Top of Listed entries

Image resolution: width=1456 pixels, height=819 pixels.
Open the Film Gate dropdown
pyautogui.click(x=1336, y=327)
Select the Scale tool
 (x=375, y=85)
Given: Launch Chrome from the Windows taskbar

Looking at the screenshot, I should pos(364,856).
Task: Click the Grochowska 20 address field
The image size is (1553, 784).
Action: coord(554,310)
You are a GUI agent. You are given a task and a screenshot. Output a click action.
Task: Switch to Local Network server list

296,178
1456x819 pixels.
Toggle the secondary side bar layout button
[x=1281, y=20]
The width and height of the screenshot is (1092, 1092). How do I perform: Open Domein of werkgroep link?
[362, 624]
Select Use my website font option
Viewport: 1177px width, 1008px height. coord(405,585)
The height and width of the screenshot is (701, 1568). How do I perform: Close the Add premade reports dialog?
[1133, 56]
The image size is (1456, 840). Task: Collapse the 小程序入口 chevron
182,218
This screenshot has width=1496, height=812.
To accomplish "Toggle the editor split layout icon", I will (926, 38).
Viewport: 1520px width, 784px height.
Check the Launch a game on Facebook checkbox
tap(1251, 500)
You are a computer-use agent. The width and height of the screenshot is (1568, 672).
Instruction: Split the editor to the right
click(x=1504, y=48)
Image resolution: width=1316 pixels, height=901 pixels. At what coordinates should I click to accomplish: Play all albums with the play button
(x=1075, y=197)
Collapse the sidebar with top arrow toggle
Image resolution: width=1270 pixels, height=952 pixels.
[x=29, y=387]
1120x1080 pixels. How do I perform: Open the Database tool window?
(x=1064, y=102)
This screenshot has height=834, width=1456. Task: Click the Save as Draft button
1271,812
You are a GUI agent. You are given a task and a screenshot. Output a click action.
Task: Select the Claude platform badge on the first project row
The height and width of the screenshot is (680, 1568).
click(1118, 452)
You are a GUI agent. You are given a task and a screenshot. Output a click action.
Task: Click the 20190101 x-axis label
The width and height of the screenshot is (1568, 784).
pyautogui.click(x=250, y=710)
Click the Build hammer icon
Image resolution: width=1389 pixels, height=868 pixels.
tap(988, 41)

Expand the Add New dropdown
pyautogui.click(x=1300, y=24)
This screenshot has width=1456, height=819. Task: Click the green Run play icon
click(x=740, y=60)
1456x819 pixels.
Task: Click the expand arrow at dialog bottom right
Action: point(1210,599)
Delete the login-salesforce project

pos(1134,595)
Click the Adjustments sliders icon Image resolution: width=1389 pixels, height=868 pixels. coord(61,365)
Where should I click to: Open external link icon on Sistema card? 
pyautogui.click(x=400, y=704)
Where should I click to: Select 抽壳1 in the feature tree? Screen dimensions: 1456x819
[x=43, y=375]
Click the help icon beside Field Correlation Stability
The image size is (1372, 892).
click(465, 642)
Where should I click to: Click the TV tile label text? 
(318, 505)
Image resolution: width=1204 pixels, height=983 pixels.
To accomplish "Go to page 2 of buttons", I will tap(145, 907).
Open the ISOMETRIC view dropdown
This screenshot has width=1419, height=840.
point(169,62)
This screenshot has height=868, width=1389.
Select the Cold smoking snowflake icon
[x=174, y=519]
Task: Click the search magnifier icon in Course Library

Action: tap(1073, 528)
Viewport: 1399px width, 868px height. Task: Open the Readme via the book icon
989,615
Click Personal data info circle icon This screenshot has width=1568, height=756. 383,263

Bottom of Listed entries

## Instructions to follow:
The lines above that include "will" should each be listed.

## Response to the task:
To accomplish "Toggle the editor split layout icon", I will (926, 38).
To accomplish "Go to page 2 of buttons", I will tap(145, 907).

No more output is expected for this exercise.